Harry Rutherford's
Festival of Britain Mural

Saturday, 1 August 2015

Wesleyan School Hyde Workbook

This weeks post comes from Jayne Hulme who contacted me a few weeks back now,
Jayne writes:
I have an old geography work book which belonged to my great grandmother. It is dated 1880. One of the pages says Wesleyan School, and another says Hyde. I was wondering if you had any information about the school, it's a very interesting book and I would love to share it.

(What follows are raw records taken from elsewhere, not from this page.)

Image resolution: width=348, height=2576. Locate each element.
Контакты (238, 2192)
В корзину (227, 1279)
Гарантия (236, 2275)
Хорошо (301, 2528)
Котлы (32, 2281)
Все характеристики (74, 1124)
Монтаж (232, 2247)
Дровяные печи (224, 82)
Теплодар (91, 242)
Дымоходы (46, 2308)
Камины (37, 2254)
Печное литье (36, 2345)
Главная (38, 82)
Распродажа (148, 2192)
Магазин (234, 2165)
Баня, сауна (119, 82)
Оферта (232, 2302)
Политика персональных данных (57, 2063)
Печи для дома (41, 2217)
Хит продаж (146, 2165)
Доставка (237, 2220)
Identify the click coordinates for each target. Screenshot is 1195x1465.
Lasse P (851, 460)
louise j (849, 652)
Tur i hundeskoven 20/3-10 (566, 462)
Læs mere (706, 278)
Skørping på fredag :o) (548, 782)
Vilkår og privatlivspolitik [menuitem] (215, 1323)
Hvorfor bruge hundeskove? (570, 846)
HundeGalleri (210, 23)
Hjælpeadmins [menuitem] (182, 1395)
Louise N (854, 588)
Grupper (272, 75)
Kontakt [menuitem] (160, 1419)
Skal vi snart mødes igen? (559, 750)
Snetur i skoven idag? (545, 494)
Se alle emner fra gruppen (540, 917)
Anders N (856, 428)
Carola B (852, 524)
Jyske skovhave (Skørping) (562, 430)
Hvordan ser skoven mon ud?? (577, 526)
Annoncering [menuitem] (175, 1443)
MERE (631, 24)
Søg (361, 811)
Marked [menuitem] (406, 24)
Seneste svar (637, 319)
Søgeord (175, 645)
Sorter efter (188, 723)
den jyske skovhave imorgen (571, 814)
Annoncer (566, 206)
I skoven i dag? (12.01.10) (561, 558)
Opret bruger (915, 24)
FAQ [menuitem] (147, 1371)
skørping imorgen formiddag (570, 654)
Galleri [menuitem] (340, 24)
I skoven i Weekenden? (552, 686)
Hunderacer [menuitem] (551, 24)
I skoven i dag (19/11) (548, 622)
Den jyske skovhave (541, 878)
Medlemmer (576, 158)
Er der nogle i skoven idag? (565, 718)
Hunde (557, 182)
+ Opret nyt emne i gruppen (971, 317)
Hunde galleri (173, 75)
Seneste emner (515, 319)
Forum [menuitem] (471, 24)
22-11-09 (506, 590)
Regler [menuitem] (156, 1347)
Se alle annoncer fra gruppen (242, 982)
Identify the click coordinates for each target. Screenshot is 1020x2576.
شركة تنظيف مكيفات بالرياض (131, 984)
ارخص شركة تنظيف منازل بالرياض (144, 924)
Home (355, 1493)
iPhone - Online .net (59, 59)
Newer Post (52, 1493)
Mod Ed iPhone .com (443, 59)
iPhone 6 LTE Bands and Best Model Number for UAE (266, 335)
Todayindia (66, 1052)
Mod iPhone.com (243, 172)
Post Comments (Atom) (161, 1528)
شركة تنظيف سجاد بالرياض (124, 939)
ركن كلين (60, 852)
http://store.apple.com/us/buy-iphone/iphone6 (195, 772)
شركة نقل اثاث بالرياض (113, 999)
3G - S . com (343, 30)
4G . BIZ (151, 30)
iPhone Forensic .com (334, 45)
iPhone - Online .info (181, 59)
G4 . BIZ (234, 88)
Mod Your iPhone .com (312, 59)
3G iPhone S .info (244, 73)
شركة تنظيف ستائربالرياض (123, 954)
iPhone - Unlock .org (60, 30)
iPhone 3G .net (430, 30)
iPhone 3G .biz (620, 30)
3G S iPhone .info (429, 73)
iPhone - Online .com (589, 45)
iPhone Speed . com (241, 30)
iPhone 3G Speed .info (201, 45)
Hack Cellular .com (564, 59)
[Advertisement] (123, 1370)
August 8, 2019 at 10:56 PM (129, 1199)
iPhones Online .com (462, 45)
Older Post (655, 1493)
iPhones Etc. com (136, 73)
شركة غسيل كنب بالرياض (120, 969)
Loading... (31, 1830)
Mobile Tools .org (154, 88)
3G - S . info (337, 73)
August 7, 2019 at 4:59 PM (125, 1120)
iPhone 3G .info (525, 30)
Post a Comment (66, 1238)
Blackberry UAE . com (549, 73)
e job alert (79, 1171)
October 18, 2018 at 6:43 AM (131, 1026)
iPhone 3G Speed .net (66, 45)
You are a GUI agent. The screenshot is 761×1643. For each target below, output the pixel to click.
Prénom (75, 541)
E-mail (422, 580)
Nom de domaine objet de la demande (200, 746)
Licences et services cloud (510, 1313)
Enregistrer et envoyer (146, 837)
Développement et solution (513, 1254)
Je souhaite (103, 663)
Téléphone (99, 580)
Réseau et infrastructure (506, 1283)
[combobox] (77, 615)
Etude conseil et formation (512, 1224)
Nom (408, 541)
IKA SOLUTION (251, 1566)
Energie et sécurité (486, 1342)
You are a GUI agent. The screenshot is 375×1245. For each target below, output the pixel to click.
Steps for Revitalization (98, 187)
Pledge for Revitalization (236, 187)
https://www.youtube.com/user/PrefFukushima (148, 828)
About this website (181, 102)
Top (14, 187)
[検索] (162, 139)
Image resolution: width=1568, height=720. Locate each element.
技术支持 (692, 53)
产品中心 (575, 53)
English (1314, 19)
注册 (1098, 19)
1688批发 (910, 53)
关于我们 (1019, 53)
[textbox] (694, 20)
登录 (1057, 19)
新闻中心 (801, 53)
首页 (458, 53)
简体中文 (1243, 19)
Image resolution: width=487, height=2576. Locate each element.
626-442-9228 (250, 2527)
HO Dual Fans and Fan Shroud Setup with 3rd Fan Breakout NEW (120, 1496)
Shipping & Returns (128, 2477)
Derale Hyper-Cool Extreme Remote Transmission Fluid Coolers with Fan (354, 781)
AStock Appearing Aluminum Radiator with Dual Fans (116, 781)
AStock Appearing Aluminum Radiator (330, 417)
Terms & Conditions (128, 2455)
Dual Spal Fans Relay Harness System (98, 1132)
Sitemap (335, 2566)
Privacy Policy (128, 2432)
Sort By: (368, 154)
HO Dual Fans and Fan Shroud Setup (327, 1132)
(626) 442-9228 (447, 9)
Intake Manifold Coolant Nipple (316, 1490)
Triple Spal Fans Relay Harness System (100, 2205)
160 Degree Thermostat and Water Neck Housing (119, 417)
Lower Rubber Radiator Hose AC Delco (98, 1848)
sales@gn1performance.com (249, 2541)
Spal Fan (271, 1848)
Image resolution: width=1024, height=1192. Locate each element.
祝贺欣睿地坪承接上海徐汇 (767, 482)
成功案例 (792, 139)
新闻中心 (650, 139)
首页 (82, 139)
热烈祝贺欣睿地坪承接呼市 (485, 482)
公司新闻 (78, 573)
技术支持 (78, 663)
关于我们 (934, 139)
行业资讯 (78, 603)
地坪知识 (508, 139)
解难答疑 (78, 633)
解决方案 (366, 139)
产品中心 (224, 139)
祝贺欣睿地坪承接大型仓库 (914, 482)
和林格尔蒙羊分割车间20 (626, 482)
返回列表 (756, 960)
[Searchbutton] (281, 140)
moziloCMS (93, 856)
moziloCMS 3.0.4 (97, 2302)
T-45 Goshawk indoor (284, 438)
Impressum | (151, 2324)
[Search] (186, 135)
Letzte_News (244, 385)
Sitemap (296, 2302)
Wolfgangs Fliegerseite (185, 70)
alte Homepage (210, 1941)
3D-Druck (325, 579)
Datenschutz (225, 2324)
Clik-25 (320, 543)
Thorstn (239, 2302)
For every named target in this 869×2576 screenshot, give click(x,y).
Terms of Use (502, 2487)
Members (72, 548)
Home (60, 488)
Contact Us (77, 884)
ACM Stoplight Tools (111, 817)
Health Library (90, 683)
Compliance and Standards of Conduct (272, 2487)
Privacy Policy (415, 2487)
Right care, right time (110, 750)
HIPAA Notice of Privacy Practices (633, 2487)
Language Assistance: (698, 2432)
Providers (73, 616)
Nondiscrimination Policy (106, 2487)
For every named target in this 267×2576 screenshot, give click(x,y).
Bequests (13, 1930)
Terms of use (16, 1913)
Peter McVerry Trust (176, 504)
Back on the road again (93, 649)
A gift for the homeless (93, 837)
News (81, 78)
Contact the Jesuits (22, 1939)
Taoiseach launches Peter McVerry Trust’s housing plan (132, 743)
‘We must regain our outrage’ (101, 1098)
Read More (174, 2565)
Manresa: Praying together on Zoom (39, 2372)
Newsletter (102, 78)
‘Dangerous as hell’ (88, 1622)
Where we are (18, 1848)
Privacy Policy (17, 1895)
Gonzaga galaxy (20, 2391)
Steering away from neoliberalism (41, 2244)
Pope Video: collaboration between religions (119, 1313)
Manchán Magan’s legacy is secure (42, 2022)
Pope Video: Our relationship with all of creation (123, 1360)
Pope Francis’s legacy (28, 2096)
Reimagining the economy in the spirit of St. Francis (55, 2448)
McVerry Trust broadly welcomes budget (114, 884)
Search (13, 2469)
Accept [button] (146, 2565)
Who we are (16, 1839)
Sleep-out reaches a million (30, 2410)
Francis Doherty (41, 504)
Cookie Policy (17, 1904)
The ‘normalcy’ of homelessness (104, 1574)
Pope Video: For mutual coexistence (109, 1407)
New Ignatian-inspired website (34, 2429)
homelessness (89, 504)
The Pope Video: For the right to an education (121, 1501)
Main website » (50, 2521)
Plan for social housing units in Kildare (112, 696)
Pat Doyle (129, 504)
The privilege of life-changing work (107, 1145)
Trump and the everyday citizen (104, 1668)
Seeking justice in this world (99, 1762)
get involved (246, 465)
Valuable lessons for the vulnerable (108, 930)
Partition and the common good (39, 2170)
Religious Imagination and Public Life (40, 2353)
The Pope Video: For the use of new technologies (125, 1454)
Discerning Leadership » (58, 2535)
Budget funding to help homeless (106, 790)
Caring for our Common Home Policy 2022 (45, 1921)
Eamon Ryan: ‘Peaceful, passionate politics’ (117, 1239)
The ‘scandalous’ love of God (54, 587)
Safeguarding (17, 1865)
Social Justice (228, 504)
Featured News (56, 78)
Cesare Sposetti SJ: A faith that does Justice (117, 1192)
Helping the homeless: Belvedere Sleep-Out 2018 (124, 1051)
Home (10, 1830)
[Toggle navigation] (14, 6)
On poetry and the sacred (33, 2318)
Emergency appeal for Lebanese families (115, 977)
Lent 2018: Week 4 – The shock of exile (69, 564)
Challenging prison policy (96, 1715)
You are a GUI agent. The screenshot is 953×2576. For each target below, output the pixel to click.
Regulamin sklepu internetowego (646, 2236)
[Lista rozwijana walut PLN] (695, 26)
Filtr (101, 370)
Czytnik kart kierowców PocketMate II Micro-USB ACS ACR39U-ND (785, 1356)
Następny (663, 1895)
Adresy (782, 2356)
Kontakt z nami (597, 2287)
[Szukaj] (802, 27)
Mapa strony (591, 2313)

Wesleyan School Water Street. 
I think this is the school from which the school book was worked in, buy then I have not been able to find a date for the school building above being built, I came across reference to an older Wesleyan School that is mentioned in The Annals of Hyde, 

From The Annals Of Hyde And District
Thomas Middleton 
Printed 1899


An old building, now pulled down and replaced by the well-built Jubilee Schools, was long the centre of Wesleyanism in Hyde. The first trustees of this building were appointed in 1822, and consisted of Thomas Ashton, John Howard, Charles Howard, and Thomas Howard, Esquire., cotton spinners ; John Clarke, Esquire., S. Ashton, the younger, John Ashton, the younger, and Thomas Bridges, cotton spinners; Thomas Davis, minister; John Goodfellow and Aaron Newall, mechanics; J. Rowland, over-looker; J. Chippendale, exciseman; J. Rydings, cabinet maker; and J. Waterhouse, slater.
A structure two storeys high was built, "the upper storey to be used as a preaching house
by the Wesleyans and the lower room for Sunday and day school." The expenses of the building were to be borne as under: " T. Ashton on behalf of self and brother, and J. C. and T. Howard will at their own private expense erect, complete, and finish the lower storey, and the said trustees shall at the expense of the Wesleyan Methodist Society erect the second storey except the roof, which the said T. Ashton, his brothers, and J. C. and T.
Howard shall complete at their own private cost." The trustees decided that the lower room should be under the management of the Wesleyan Methodist Society, and that if ever the Society became extinct they should have power to sell the preaching room and school, and after paying all debts apply the money for the spread of religion among the Wesleyans, as the trustees should direct. This old building rendered good service to Hyde, for in the language of Mr. Robert Bell's report (1886), "it was here for many years the main business of the town was transacted; our children were educated, our friends worshipped, our births and deaths were recorded, and our poor relieved." The growth of Wesleyanism was met in 1850 by the erection of the large chapel in Norfolk Street, and yet again when the Jubilee Schools were built to replace the original building just referred to. There are
also fine chapels, with Sunday schools attached, in connection with the Wesleyan body in Newton and Gee Cross.

I think this is a wonderful book, and shows the standard of Education this school taught at the time. I think the work, drawings and handwriting is a joy to see. I think the whole book deserves scanning and putting on line, and very worthy piece of social history. 


Trish said...

I am not sure where the school was, but I think you made a good guess. And wow, what a lovely workbook to have from so very long ago. It certainly does show the high standard of education back then. It is so beautifully written by the young lady, you can see how she took such great pride in her work.
It's a great shame they don't do this sort of geography lesson in the schools today!

Susan Jaleel said...

The school was in Water Street, standing just about where the entrance to Asda car park is today. The building had many uses when it had ceased to be a school - Food Office, Labour Exchange being just two of them.